# WHAT IS BEING ASKED
The output should consist solely of the line containing "Select the PDF" and all lines after it through the final line of the entries below, reproduced exactly.

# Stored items
**********

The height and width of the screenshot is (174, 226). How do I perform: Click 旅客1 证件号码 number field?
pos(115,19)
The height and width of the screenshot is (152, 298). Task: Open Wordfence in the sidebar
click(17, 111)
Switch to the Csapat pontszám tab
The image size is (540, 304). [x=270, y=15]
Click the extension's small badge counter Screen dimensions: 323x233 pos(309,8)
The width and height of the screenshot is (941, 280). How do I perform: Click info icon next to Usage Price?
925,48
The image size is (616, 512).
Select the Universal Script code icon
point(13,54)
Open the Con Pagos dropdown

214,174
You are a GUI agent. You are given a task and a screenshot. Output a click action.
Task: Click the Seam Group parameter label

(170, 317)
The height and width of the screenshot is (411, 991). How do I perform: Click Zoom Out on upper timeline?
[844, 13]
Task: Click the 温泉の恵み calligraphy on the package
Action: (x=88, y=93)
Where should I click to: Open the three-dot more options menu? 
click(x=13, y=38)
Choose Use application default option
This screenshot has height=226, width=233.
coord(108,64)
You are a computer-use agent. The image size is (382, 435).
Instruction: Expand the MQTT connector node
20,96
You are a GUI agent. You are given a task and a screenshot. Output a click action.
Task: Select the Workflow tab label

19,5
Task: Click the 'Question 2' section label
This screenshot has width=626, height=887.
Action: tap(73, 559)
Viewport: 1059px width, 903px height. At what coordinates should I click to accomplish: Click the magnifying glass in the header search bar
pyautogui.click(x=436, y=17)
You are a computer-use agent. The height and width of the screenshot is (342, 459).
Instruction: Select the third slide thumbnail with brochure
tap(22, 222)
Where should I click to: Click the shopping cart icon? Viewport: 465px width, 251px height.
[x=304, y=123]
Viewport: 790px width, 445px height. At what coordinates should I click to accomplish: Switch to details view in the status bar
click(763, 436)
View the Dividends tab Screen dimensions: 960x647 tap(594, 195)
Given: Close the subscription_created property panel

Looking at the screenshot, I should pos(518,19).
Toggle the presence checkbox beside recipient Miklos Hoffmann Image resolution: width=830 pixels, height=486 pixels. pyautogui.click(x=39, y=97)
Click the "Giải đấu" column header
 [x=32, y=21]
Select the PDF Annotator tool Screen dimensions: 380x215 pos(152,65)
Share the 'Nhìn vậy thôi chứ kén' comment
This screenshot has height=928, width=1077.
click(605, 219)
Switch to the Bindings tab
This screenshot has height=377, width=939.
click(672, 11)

**********

# EXERCISE RESULT
Select the PDF Annotator tool Screen dimensions: 380x215 pos(152,65)
Share the 'Nhìn vậy thôi chứ kén' comment
This screenshot has height=928, width=1077.
click(605, 219)
Switch to the Bindings tab
This screenshot has height=377, width=939.
click(672, 11)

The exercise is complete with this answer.